Friday, May 11, 2012

From Percy's Forge -- PVC Pipe Broadsword Pt. 1

I guess I should introduce Percy, first. Percival Drake is my younger brother by a couple years, and has a particular interest in creating practical, useable weapons for our 'games'. Lately we've discovered PVC Pipe swords. For the past few weeks, Percy's been making enough swords to arm a battillion. Since we absolutely adore theses swords, I figured I'd make a tutorial for them.

First of all, they're proving to be extremely durable. Me, Percy, and my other brother, Ben Fletcher, who's younger than both Percy and I, have been dueling with our own respective PVC weapons for a while now. They've held up very well, and believe me, Percy and Ben don't pull punches when it comes to fighting with swords, especially with each other. PVC works far better than wood does because of the slight flexibility that will absorb the shock of impacts and not dent, shatter, or snap. Obviously these things aren't invincible, but we have yet to find out how to break them in combat. If/when we do, I'll be sure to post and say how it happened.

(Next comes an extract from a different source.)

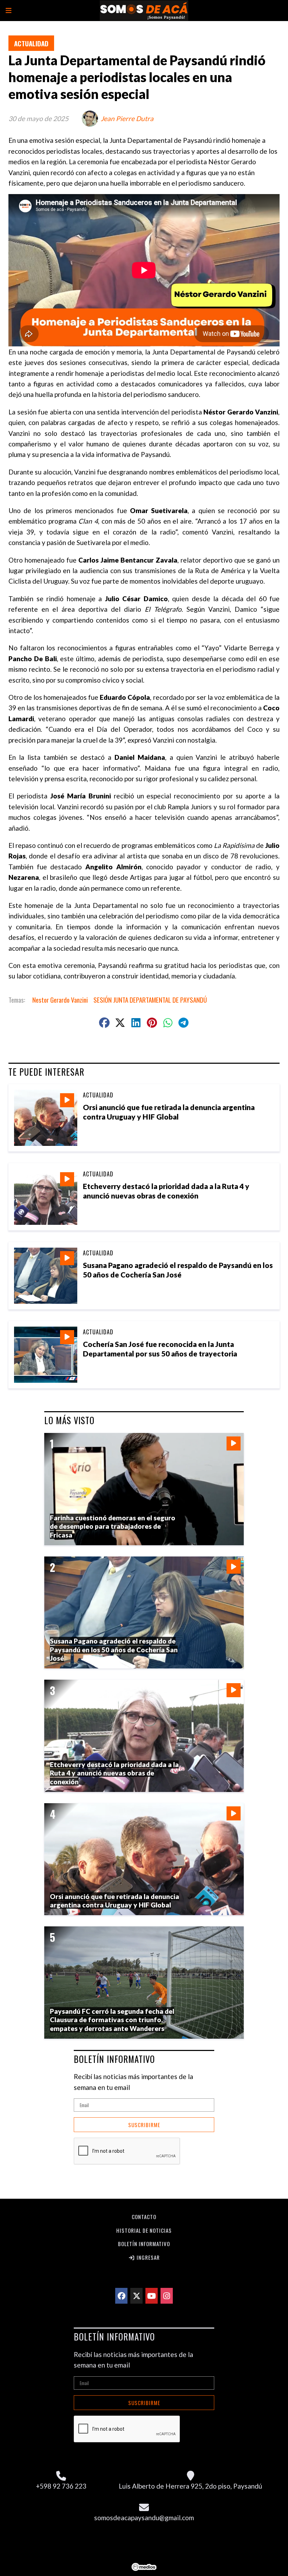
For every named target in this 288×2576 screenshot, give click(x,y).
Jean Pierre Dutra (127, 118)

Okay, so here are the tools and materials needed to make a PVC Pipe Broadsword.

Materials:
~One 53" (or more) length of Charlotte Pipe 3/4" PVC
~Four PVC Pipe caps
~One four way connector
~Cement, and cement primer
(You also need silver duct tape, black duct tape, and batting tape, but the process that includes those will be covered in a later post.)

Tools:
~Hack saw
~Measuring tape
~Permanent marker

Step One
Measuring and Marking



The dimensions for a Broadsword are thus:
Blade: 3'
Hilt: 9.5"
Crossguard: 9"

First, measure from one end of the PVC to three feet down its length, and make a mark with the marker. This will be the blade.

Now, starting from the mark you just made, measure out 9.5" for the hilt.
The crossguard is a little trickier to explain. Each half of the crossguard will be 4" in length, so you can either measure four and four, or else measure eight, and just make a mark at the halfway mark, however you want to do it. Now, I'm not that good at math, but I do know that four plus four equels eight and not nine. So why does the dimensions have the crossguard at nine inches? Well, the four way connector used to attach both halves of the crossguard to the rest of the sword adds about an inch. Eight plus one is nine. Aha!

Step Two
Cutting


The next step is easy. Hacksaw! Now, here's a tip from Percy... Do not saw beginning from the middle and working your way down. That will make it much harder for you. Begin from the end, and saw on every line you marked out on the PVC. Don't try to saw the crossguard in half after you've cut it out. Attempt to cut as straight as possible.

Because we do not have a very good hack saw, Percy had to use the wood saw you see pictured in the first photo after starting with the little red pipsqueak pictured here. Another tip? Get a good hack saw.

Step Three
Capping and Priming


 Time to stick it all together! Here we have all the pieces that you've cut out, plus the four way connector, and the caps. There's the blade on the far right, then the hilt and the connector, then the caps, and then the two halves of the crossguard.

First of all, put the caps on the end of each of your sword pieces.


Once you've done that, get your cement primer out and put primer on the inside rim of each hole in the four way connector...


.....and around the outside rim of each of the non-capped ends of the blade, hilt, and crossguard halves.


Step Four
Cementing


Let the primer dry (which takes about five or so minutes), and then get out the cement. The cement is going to go on each place where you put primer, but this time instead of applying the cement all at once, you'll do each section one at a time. Percy does it in this order: crossguard half, crossguard half, hilt, blade. Cover the inside hole of the four way connector on the proper side (depending on which section you're doing), then apply cement to the outside of the respective section, then insert the section into the connector. Make sure you get the section all the way into the connector, tapping it on the ground if you have to. Do the same thing for every section until youv'e gotten them all in, and try not to drip cement everywhere.





Step Five
Waiting


Now you have a lovely almost finished broadsword. This is the end of Pt. 1. The cement holding your new weapon together must be left to set for 24 hrs. Leave it somewhere where your little siblings won't be tempted to give it a go and either whack something important, or pull the sword apart before the cement takes hold. That would be bad. Yeah.

Percy's going to duct tape bind one of my sisters' swords tonight, and I'll take pictures of it, so Pt.2 should be up soon. Forge away!